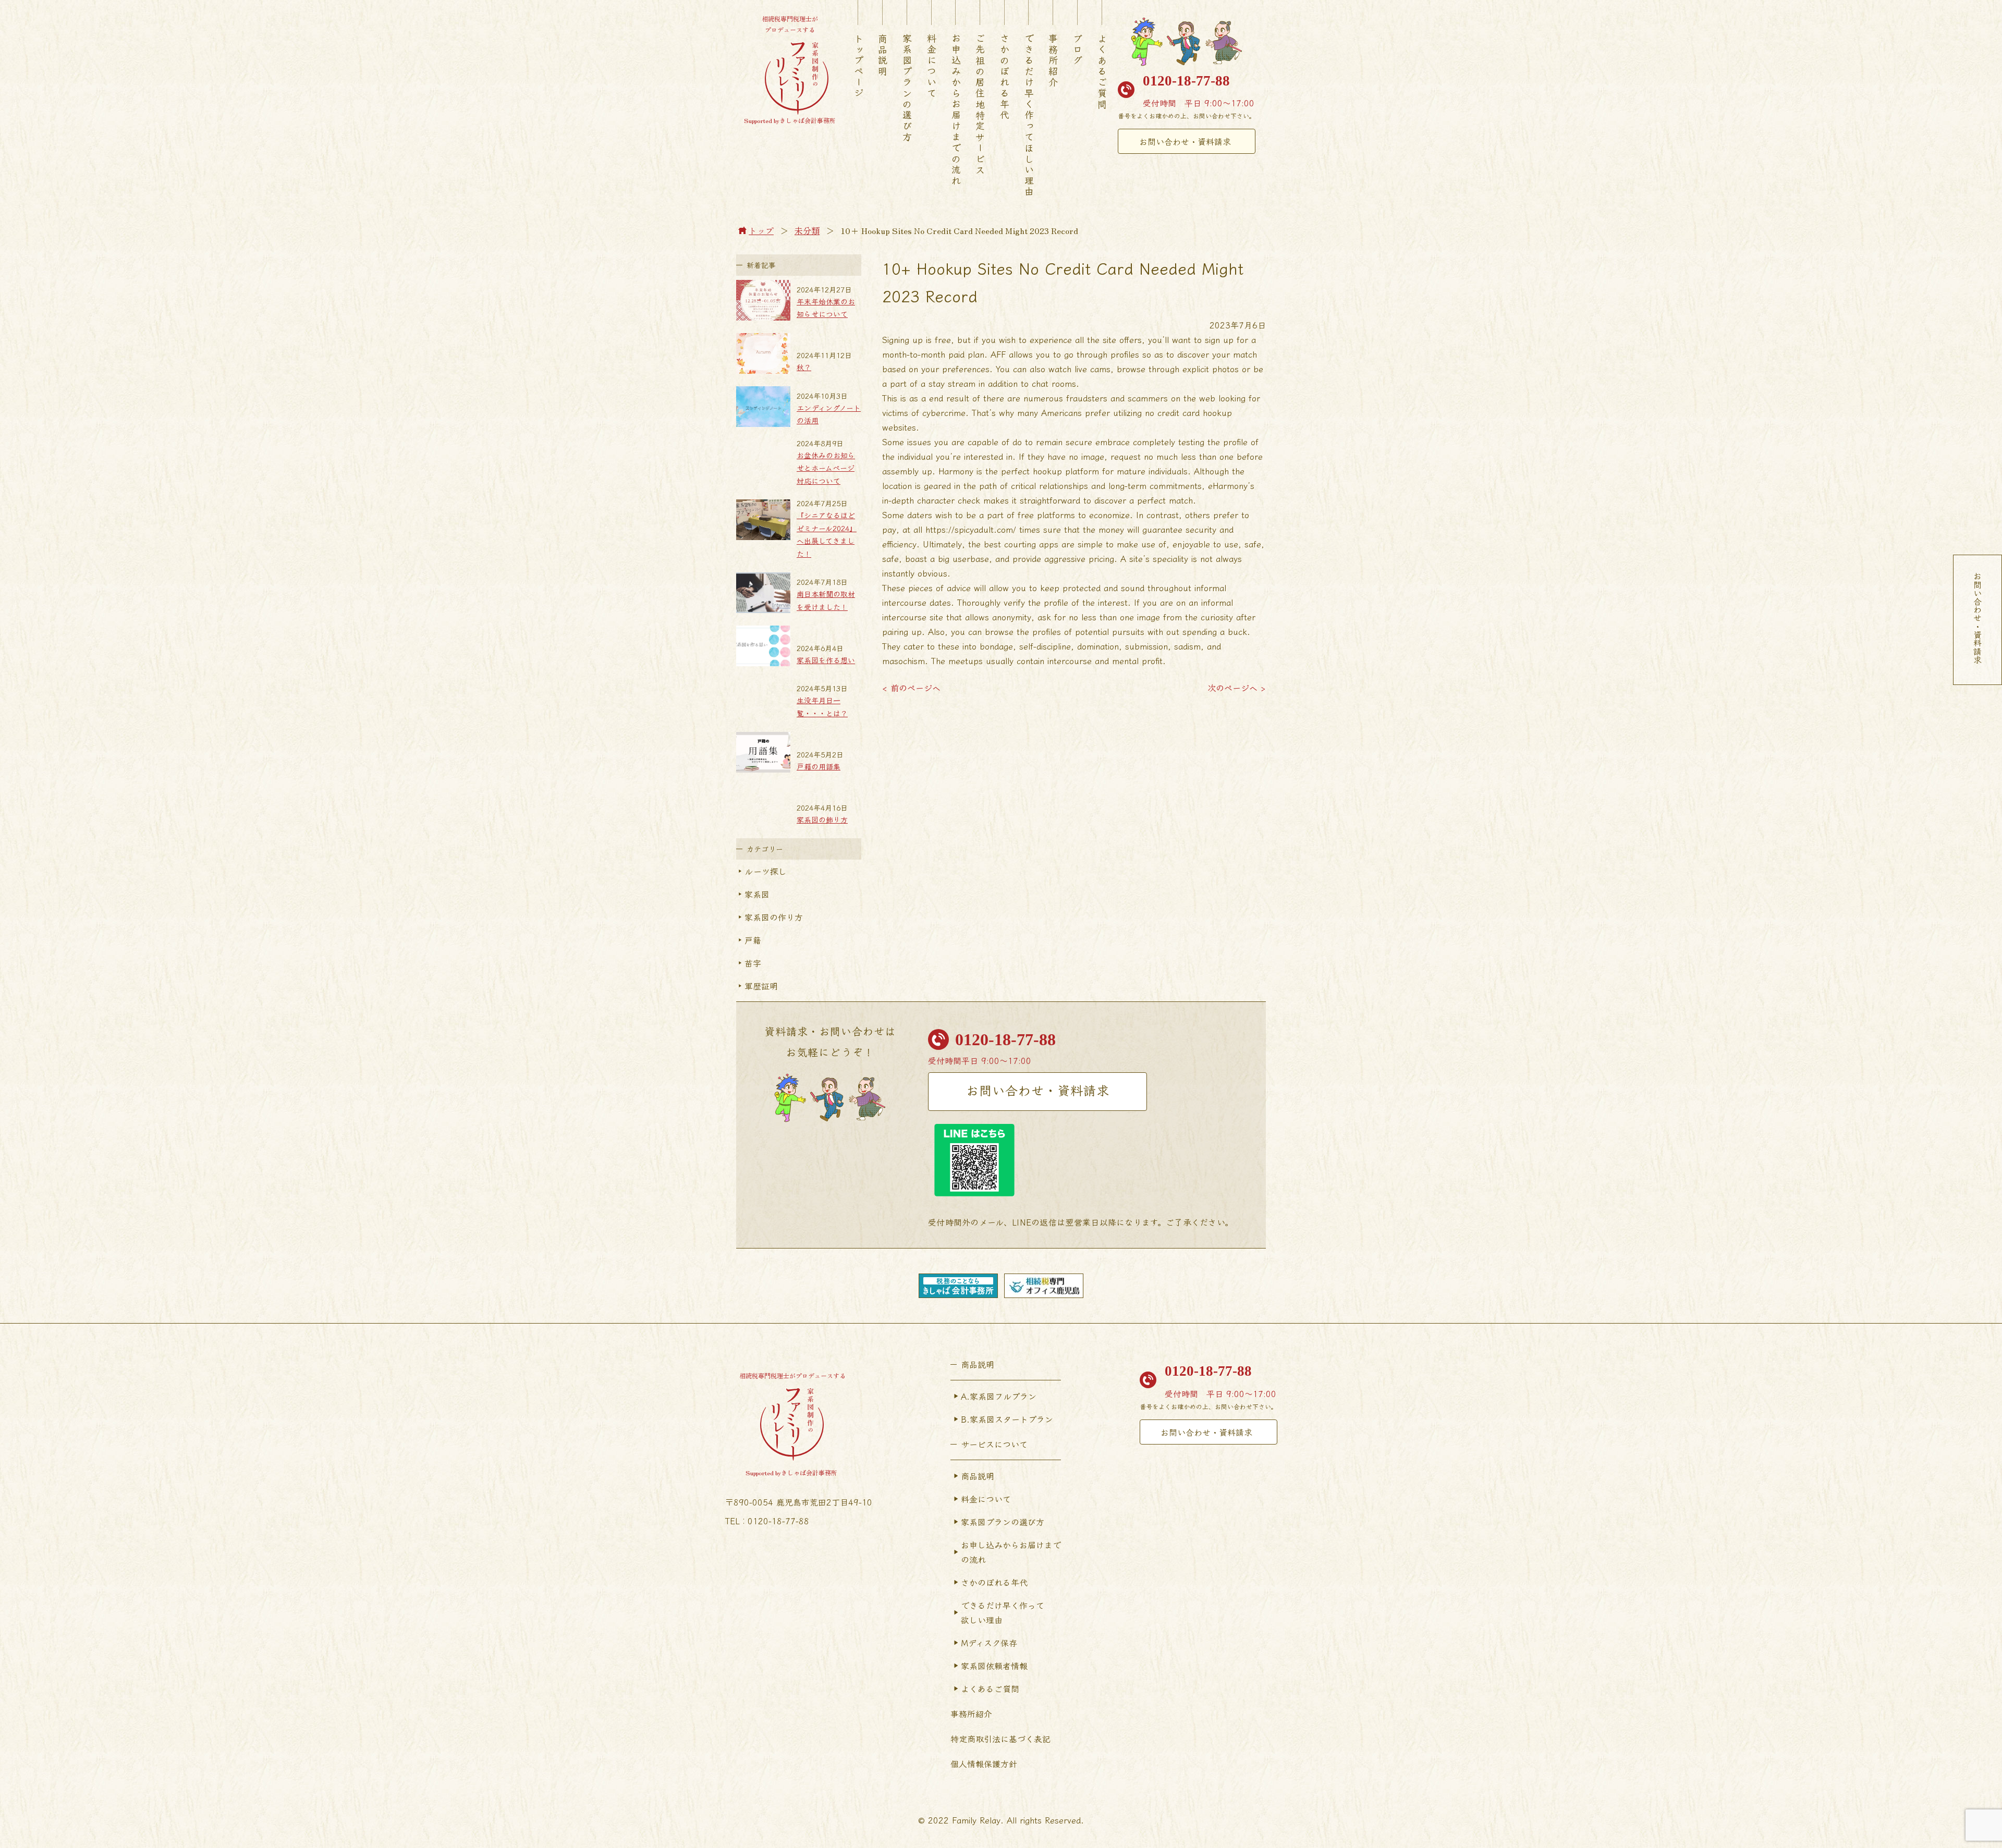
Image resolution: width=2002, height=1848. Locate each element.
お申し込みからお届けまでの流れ (1011, 1551)
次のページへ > (1236, 687)
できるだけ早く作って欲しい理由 (1002, 1612)
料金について (931, 66)
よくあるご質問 (1102, 71)
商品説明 (882, 55)
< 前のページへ (911, 687)
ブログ (1077, 49)
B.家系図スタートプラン (1007, 1419)
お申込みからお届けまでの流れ (956, 110)
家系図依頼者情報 (994, 1665)
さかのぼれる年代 (1004, 77)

==============================

EXERCISE OBJECTIVE
Copy out exactly the lines between the line with "< 前のページへ (911, 687)" and the last line of the entries, counting both of those lines.

OUTPUT BELOW
< 前のページへ (911, 687)
ブログ (1077, 49)
B.家系図スタートプラン (1007, 1419)
お申込みからお届けまでの流れ (956, 110)
家系図依頼者情報 (994, 1665)
さかのぼれる年代 (1004, 77)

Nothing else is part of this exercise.